____ Data under study

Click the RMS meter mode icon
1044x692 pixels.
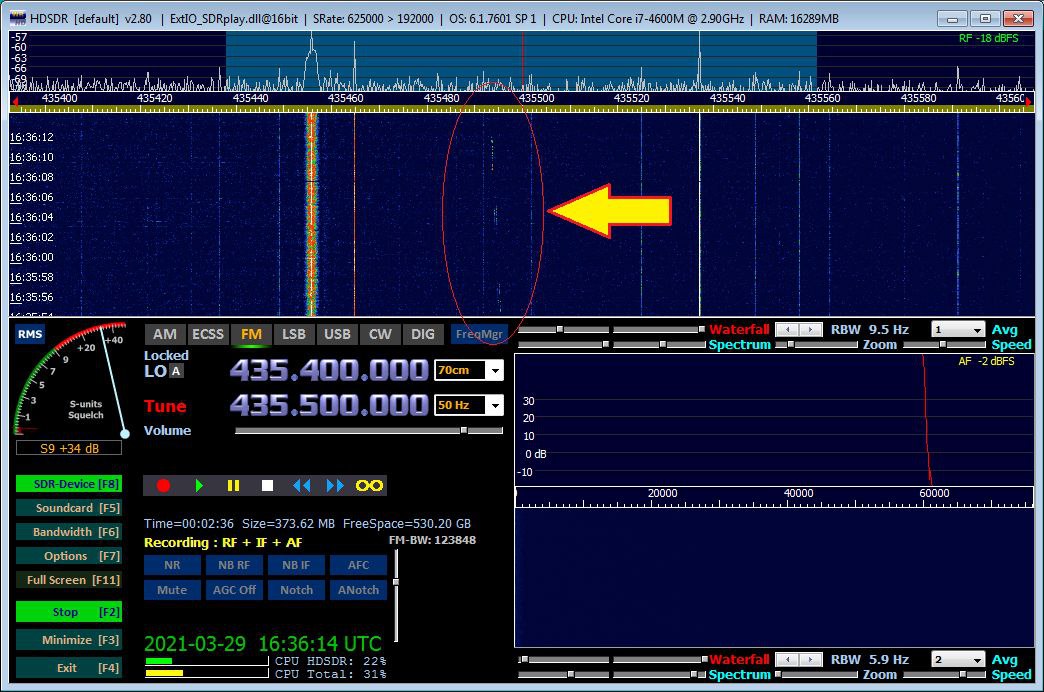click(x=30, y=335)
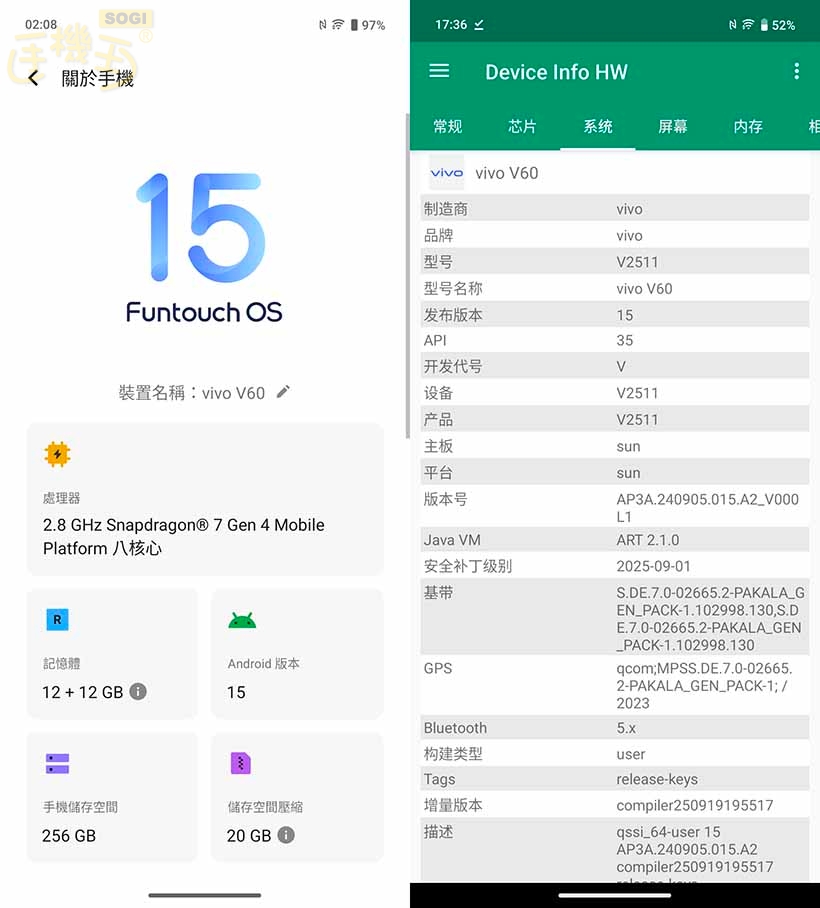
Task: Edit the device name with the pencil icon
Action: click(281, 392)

________
____ Data under study

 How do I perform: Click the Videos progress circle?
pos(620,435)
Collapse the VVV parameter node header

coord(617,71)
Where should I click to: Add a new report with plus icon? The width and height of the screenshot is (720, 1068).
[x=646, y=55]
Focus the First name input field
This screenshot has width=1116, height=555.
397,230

________
____ Data under study

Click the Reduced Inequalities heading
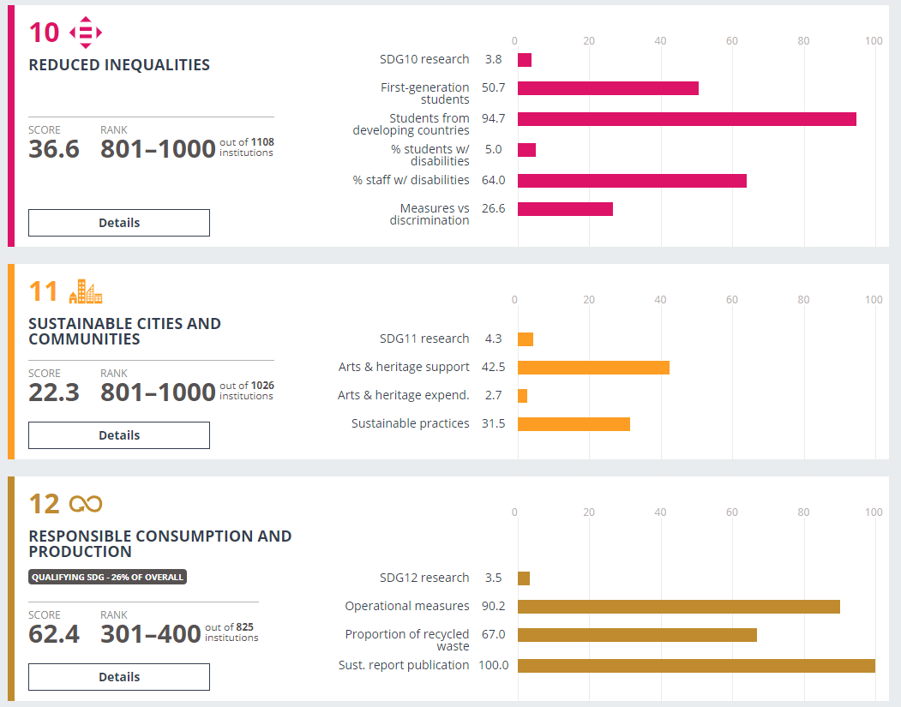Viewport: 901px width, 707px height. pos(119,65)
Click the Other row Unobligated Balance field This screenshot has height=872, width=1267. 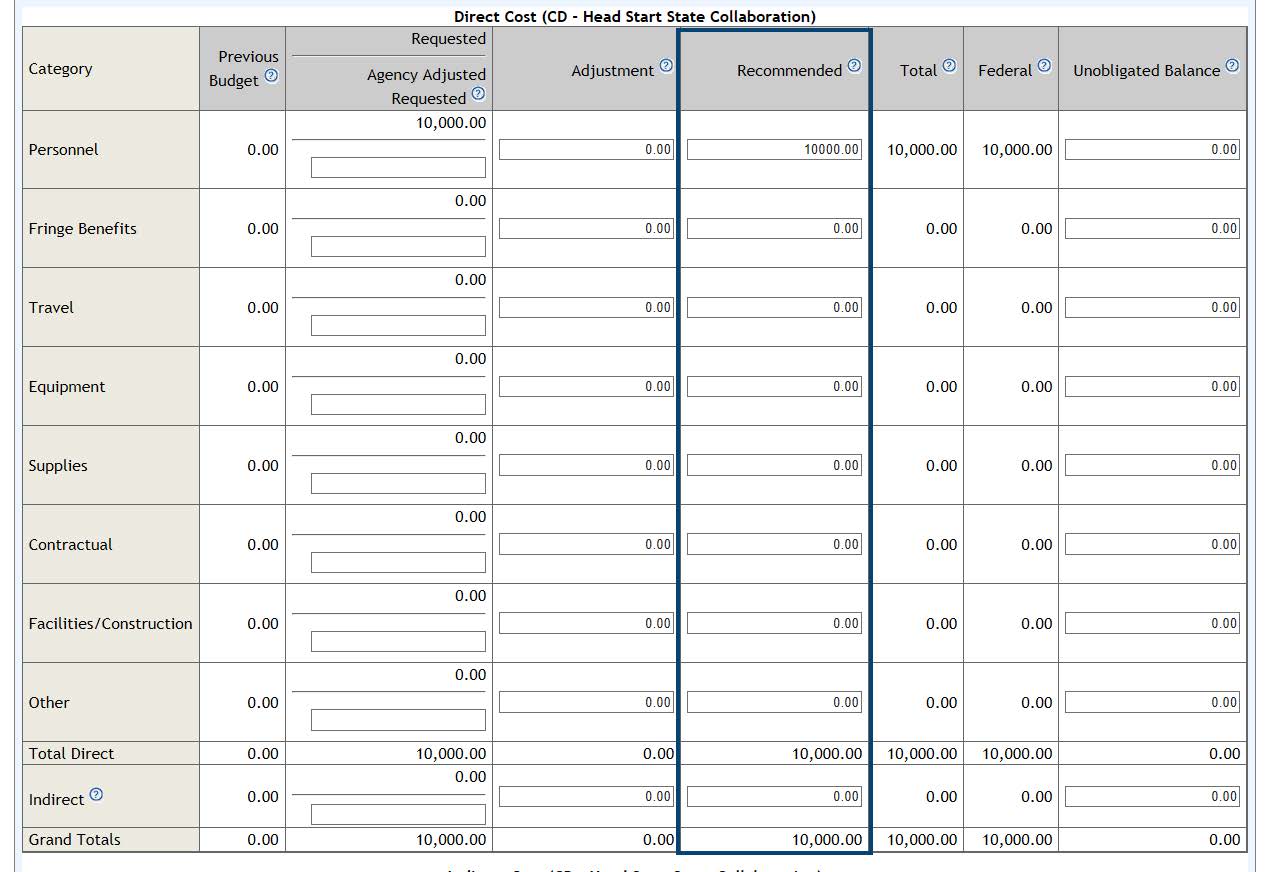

________

### Task to carry out
What belongs in the answer is each line above from the line with "Click the Reduced Inequalities heading" to the line with "Click the Other", inclusive, reproduced exactly and free of pictures.

### Output of the task
Click the Reduced Inequalities heading
Viewport: 901px width, 707px height. pos(119,65)
Click the Other row Unobligated Balance field This screenshot has height=872, width=1267. 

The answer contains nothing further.